User:GorillaWarfare/pandoc

From mediawiki.org

Per discussion at bug 46517, I've been testing out pandoc as an option to convert wiki pages to other formats. Pandoc is able to convert text to and from several potentially useful formats, including wikimarkup, HTML, LaTeX, markdown, and plaintext. It seems to have some serious difficulty in some areas, which I'm trying to document here for later reference.

Wikimarkup → LaTeX[edit]

Running pandoc using the following command: pandoc -f mediawiki -t latex -s input.wiki -o output.tex

General issues[edit]

Pandoc has some issues that affect almost every article that it tries to parse:

  • Images aren't included in articles. The documentation suggests that images will be downloaded if the standalone flag is set, but they are not.
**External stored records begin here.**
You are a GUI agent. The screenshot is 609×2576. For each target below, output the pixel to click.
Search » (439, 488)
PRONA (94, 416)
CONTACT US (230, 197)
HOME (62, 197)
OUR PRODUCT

LaTeX attempts to find them in the directory from which it's building, and when it's unable to do so, the build fails.
  • Many accented/special characters aren't recognized.
  • All templates are omitted completely or fragments of the template syntax ends up in the output.
  • No attribution is included.
  • Footnote superscripts appear in the text, and the numbers appear at the bottom of the page, but the footnotes themselves are almost always incomplete or empty.
  • Piped and non-piped links are formatted differently from each other.
  • Links appear to be relative filepaths, which is not feasible considering how many links occur in each article, each linked article, and so on.
  • Endnotes might be more appropriate than footnotes, considering that they can often take up the better part of a page.
  • Categories are displayed as raw text at the end of the page.
  • There are lots of issues with tables:
    • Run off the edge of the page if they're too wide
    • LaTeX formatting is often broken, causing the document to fail to build.
    • They're centered, which is more of a stylistic choice I disagree with.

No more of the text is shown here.